**Aim of the exercise:**
Copy nothing but the lines below running from the line containing "Screenshot is 2209x1680." through the line containing "Booking (761, 172)", both end lines included.

**Data excerpts:**
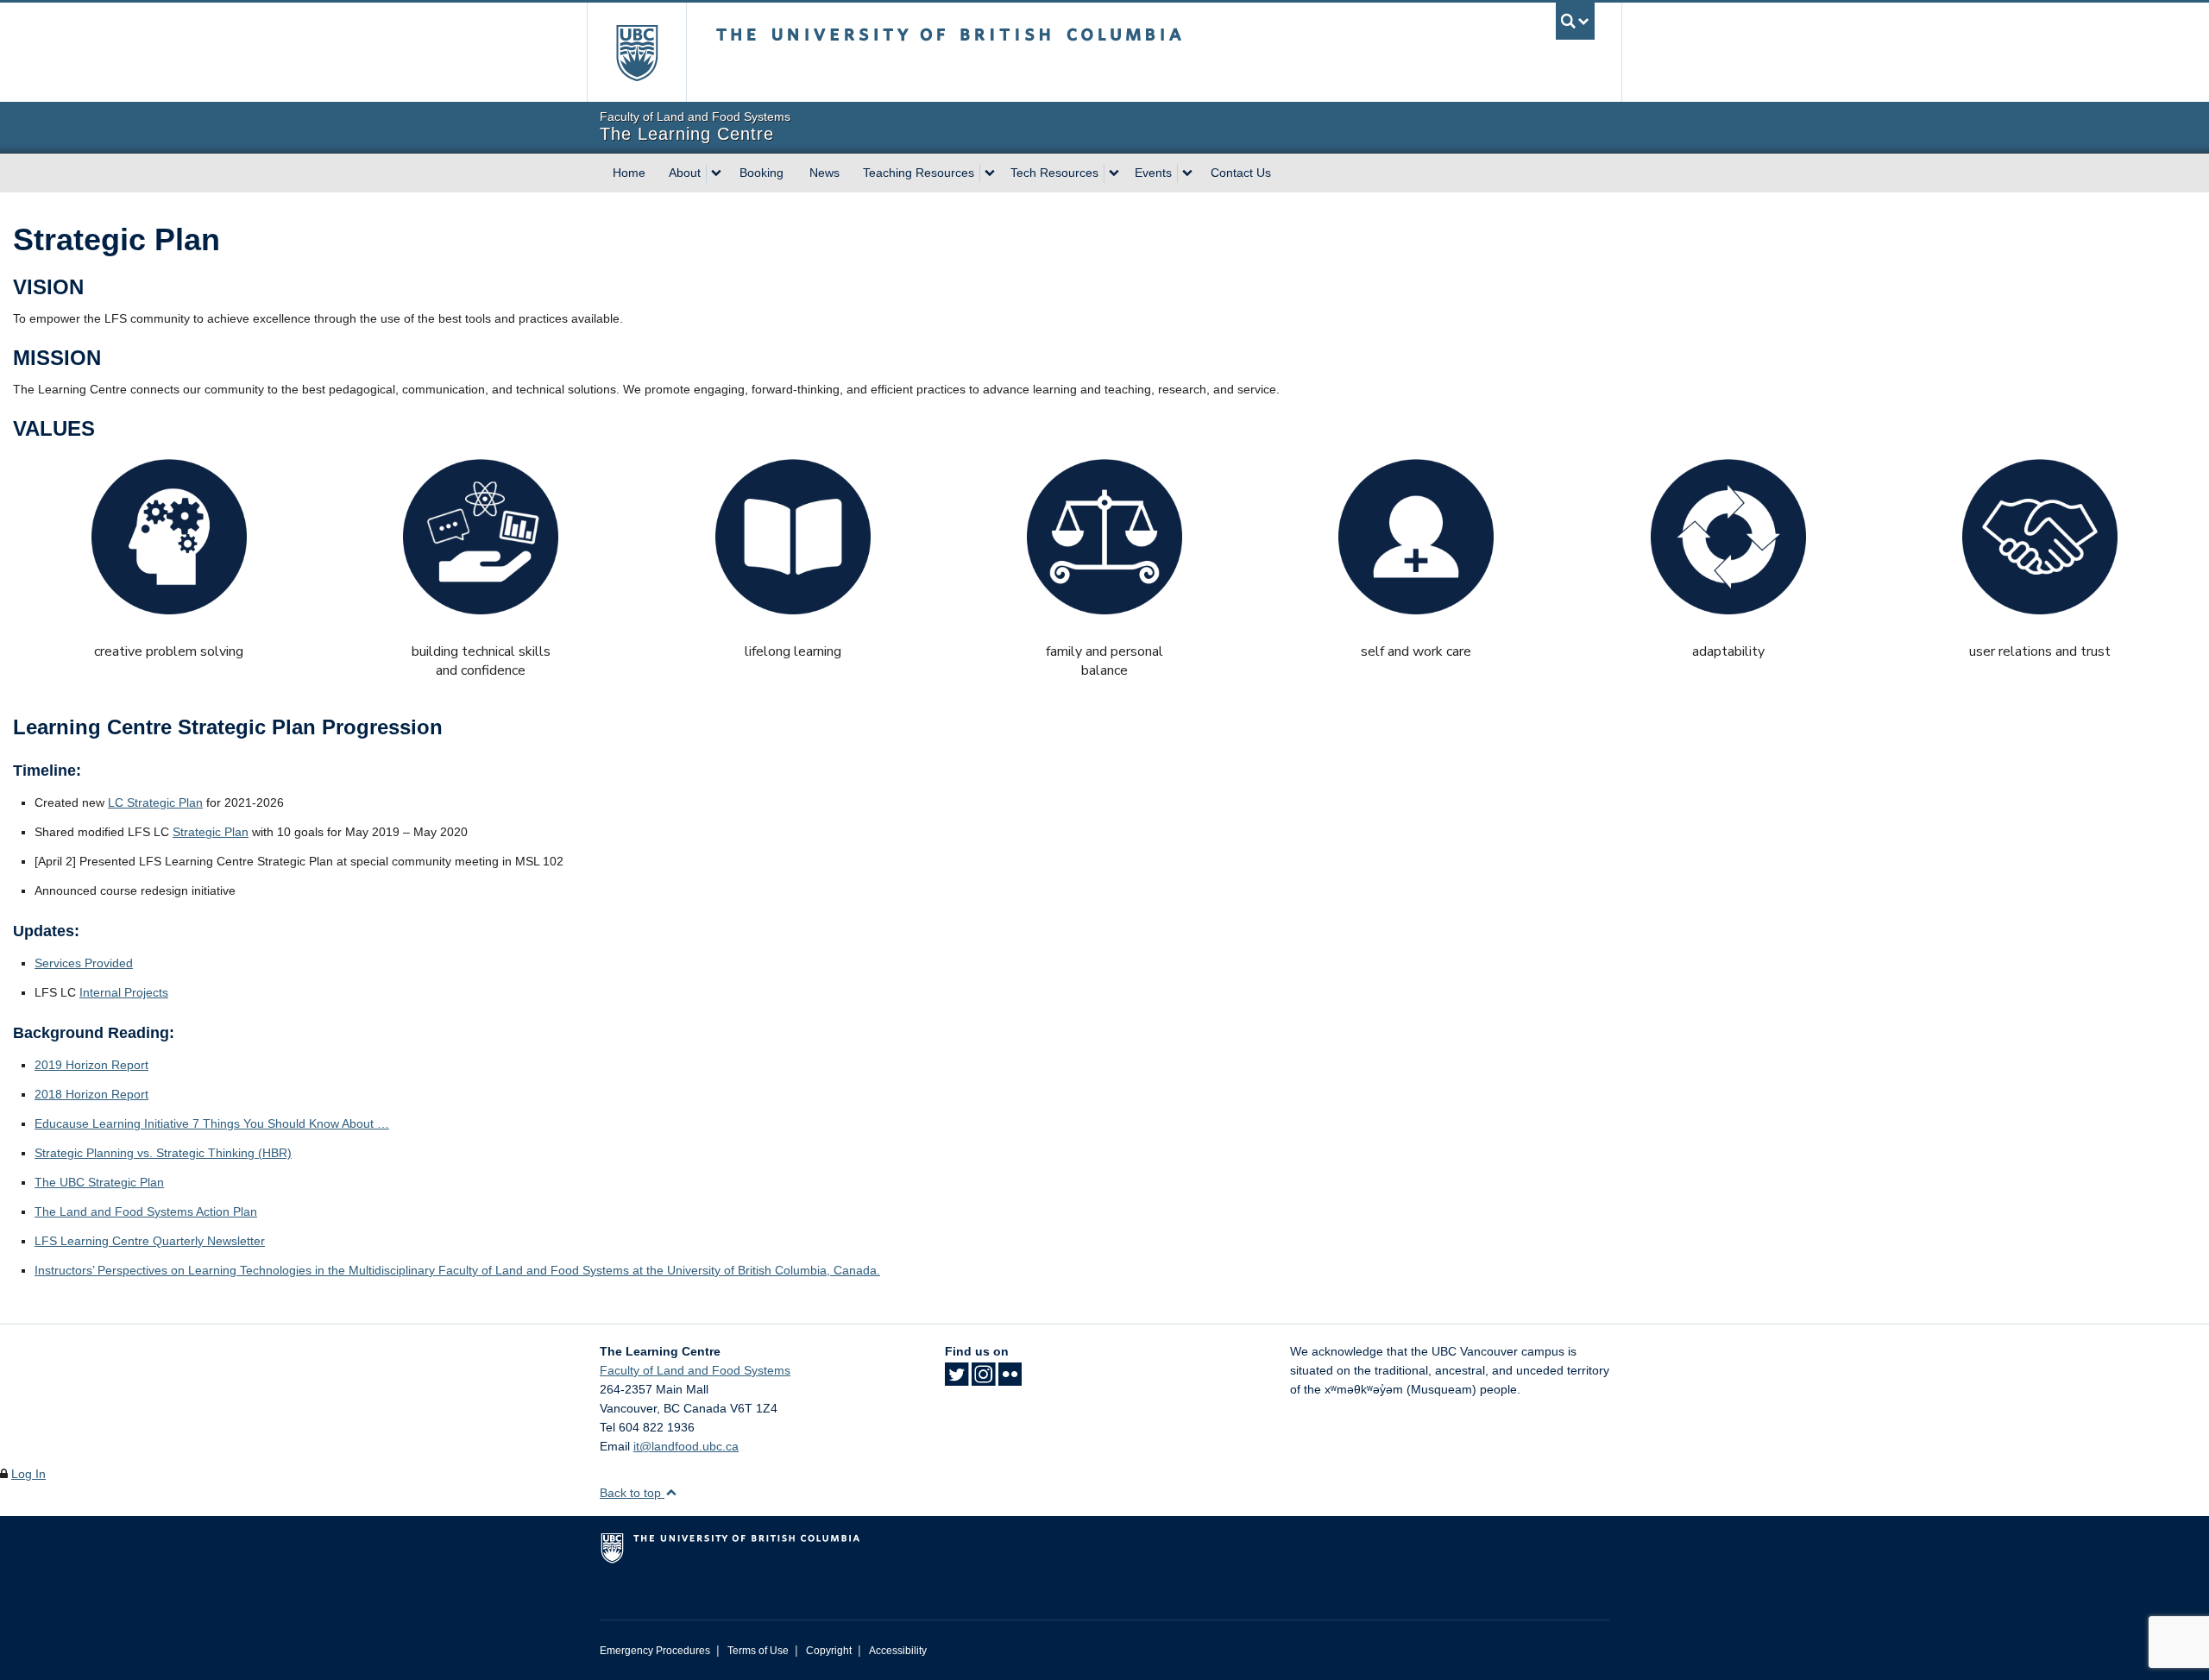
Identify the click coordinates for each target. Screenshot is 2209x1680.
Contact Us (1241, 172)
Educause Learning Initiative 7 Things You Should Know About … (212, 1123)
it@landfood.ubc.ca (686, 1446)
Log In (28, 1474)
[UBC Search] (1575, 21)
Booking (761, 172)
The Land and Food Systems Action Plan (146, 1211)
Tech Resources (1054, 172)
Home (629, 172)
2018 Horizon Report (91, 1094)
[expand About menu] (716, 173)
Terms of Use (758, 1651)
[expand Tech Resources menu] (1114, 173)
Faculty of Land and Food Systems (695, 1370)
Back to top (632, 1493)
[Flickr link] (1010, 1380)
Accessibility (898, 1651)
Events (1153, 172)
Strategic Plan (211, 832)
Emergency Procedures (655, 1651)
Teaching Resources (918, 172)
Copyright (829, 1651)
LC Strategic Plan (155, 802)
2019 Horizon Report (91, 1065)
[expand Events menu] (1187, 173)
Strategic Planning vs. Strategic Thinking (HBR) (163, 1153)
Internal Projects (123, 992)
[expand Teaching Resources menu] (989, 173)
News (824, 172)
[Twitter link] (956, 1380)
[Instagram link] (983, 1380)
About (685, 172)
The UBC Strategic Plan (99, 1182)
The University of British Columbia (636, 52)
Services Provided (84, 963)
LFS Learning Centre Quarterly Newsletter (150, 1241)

* * *

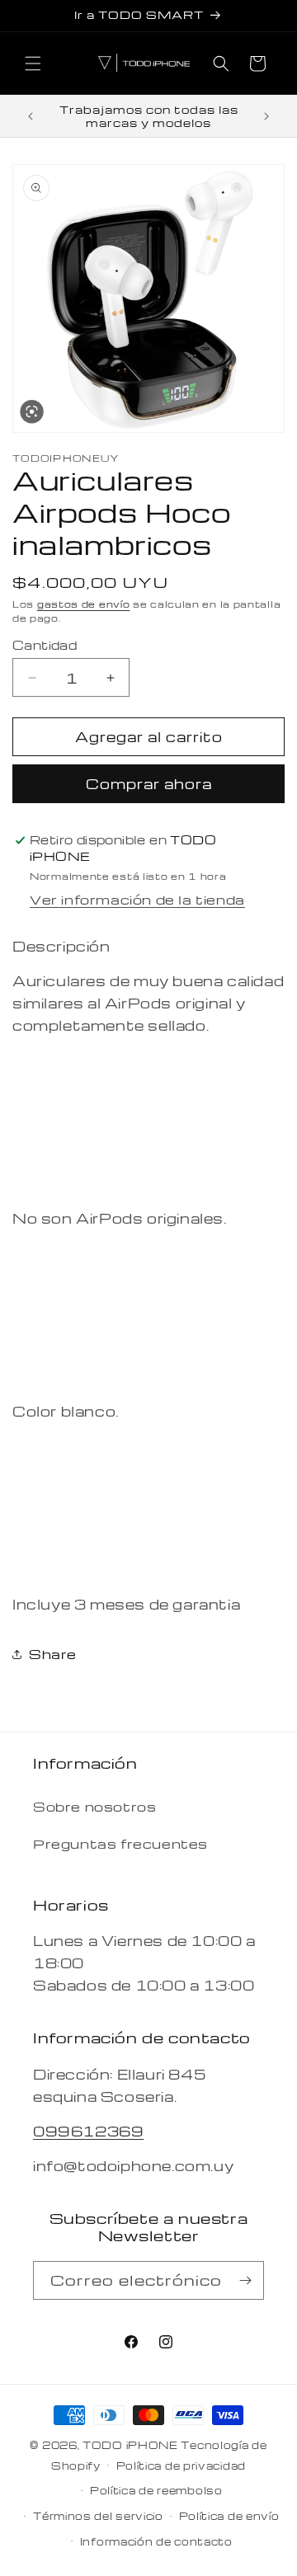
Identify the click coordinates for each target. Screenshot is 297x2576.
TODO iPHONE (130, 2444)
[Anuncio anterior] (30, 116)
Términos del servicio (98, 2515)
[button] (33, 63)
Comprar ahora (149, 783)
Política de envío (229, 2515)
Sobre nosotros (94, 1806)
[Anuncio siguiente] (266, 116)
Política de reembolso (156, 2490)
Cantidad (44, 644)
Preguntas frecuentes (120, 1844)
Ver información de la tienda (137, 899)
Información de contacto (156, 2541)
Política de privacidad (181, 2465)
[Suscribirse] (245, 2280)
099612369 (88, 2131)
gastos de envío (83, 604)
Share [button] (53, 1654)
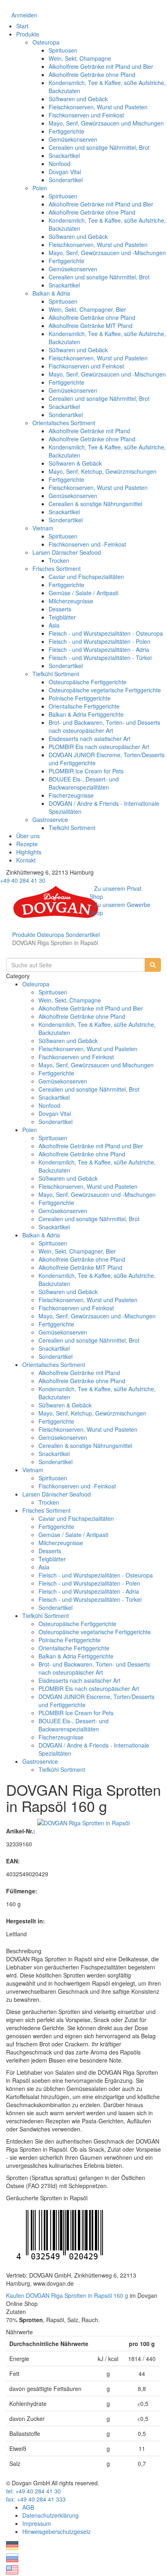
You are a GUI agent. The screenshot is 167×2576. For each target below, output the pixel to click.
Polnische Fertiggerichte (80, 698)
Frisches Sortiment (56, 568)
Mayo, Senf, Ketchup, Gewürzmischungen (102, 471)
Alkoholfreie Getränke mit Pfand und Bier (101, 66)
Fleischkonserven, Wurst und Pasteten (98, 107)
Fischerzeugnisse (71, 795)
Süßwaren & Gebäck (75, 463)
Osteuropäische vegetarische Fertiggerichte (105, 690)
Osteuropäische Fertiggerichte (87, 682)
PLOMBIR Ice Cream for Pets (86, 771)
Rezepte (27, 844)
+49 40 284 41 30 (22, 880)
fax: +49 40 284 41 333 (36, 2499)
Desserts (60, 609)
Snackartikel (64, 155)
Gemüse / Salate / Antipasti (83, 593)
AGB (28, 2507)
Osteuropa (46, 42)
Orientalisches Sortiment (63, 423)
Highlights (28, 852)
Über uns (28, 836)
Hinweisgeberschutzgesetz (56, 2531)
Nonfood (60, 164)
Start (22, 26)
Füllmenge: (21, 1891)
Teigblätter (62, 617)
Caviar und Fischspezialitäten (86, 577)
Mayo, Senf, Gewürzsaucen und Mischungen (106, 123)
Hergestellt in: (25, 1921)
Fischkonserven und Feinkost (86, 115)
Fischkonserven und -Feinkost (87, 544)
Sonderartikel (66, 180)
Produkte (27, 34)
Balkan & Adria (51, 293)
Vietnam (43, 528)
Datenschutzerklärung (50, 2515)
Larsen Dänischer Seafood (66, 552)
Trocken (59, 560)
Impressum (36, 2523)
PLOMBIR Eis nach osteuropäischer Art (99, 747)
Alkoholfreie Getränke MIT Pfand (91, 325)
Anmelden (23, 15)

**Exercise answer:**
Identify the click coordinates for each target. Screenshot is 2209x1680.
Contact Us (1241, 172)
Educause Learning Initiative 7 Things You Should Know About … (212, 1123)
it@landfood.ubc.ca (686, 1446)
Log In (28, 1474)
[UBC Search] (1575, 21)
Booking (761, 172)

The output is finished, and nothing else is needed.